Collected data entries:
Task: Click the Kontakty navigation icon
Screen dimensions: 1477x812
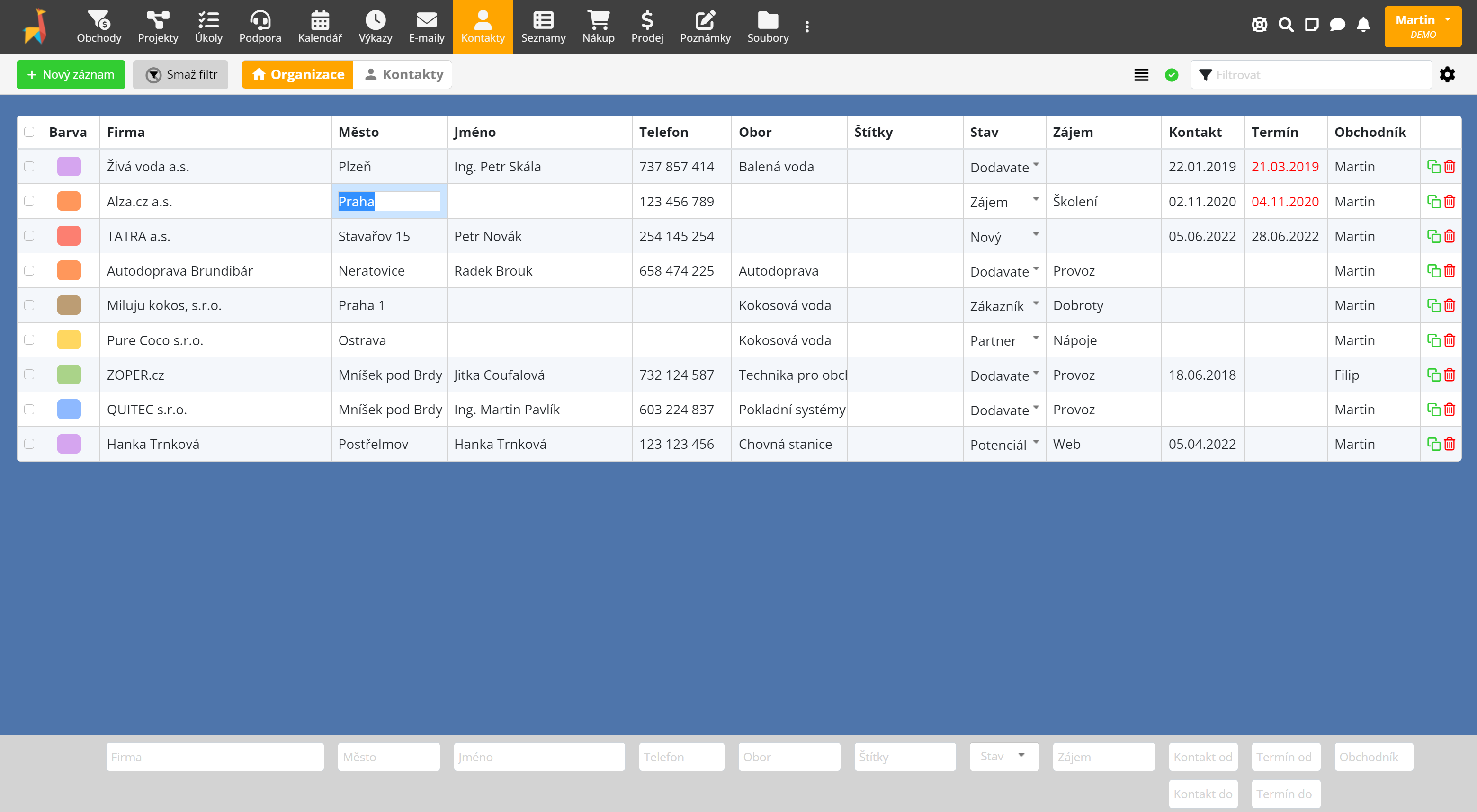Action: click(x=482, y=19)
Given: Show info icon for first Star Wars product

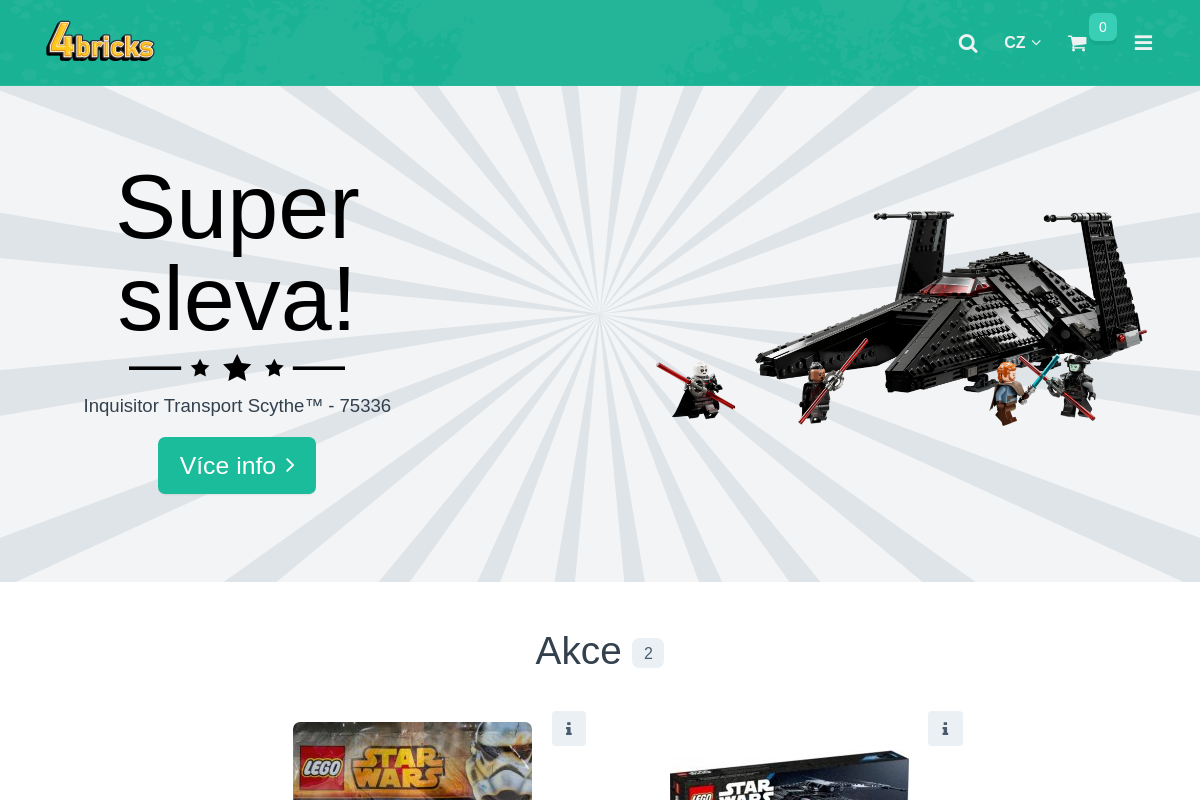Looking at the screenshot, I should coord(569,729).
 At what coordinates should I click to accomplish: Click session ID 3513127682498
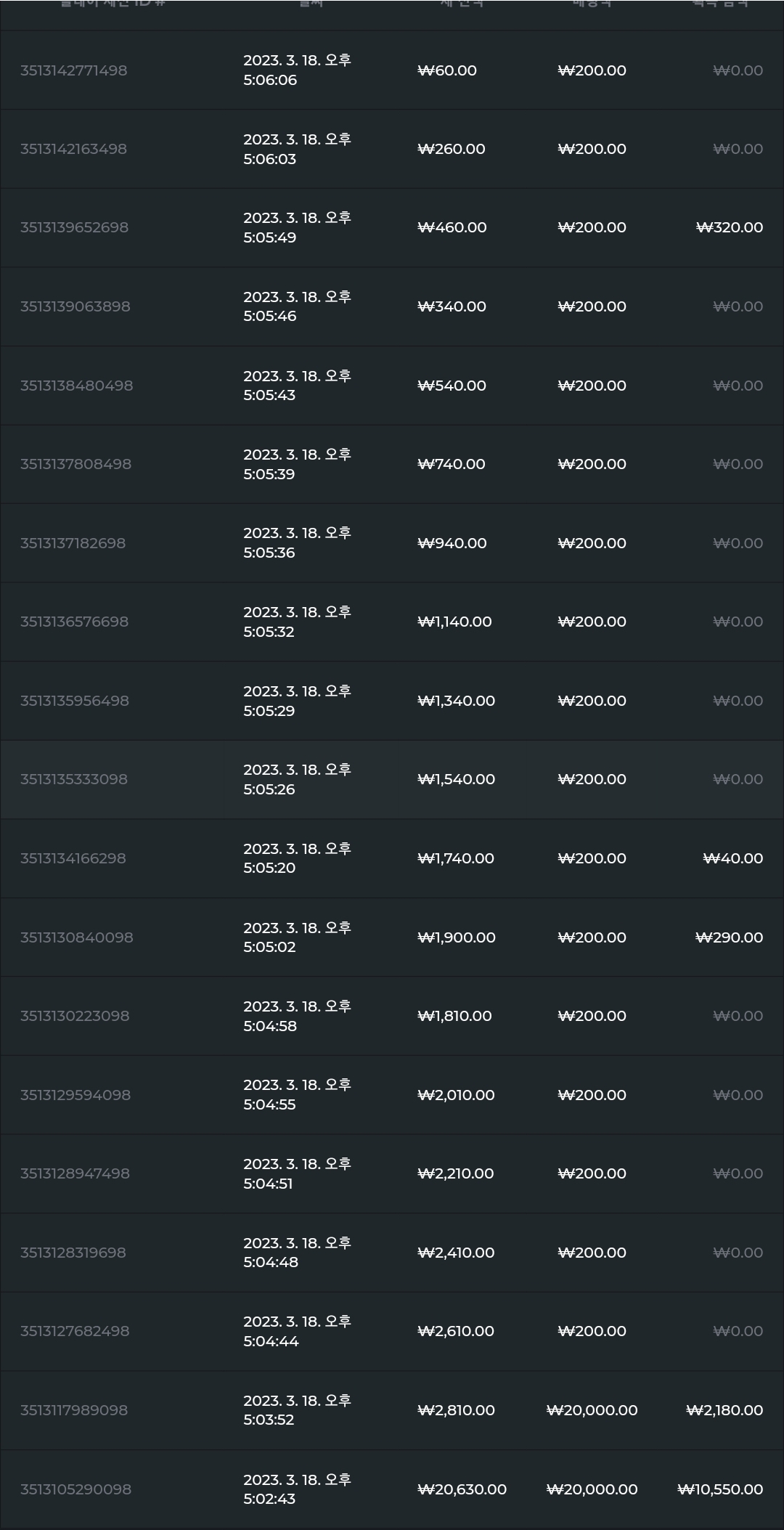[x=74, y=1331]
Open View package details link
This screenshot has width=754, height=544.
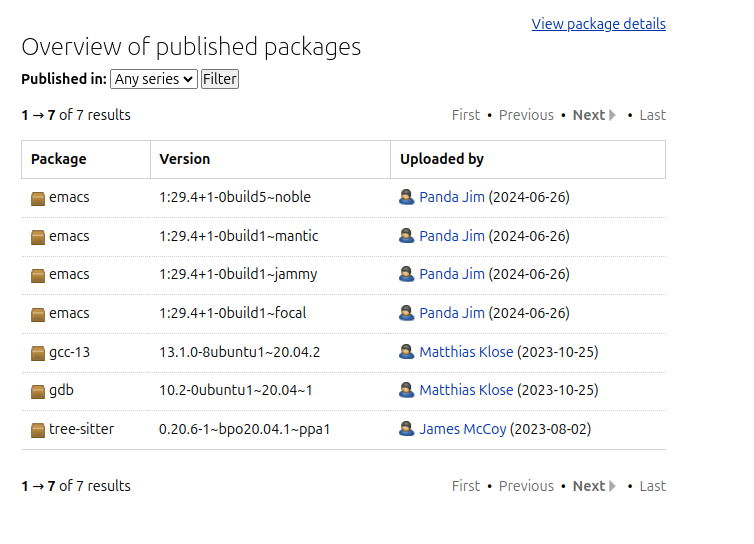coord(599,24)
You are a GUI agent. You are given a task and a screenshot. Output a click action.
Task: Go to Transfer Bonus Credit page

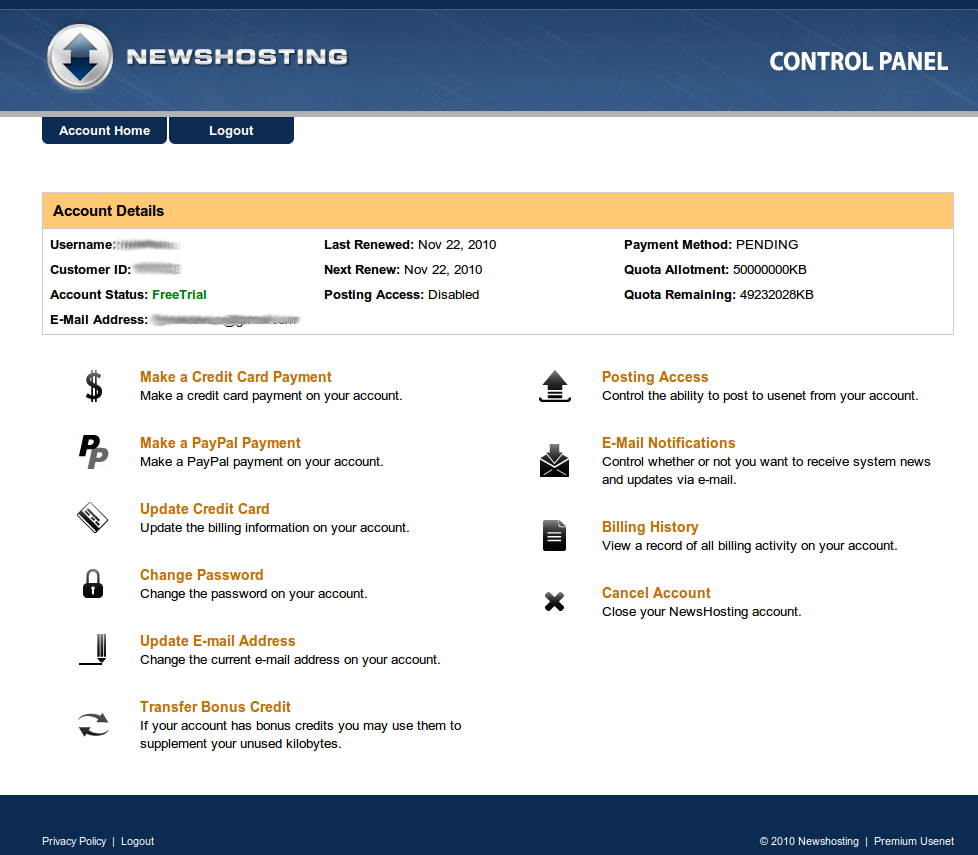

WORK INSTRUCTIONS:
Word-for-word restatement: every line from the one with "This screenshot has width=754, height=544." through the final line of the data, both ends included, pictures excluded.

RESULT FOR THIS TASK:
This screenshot has width=754, height=544.
coord(599,24)
You are a GUI agent. You are given a task and a screenshot. Output a click action.
Task: Go to Transfer Bonus Credit page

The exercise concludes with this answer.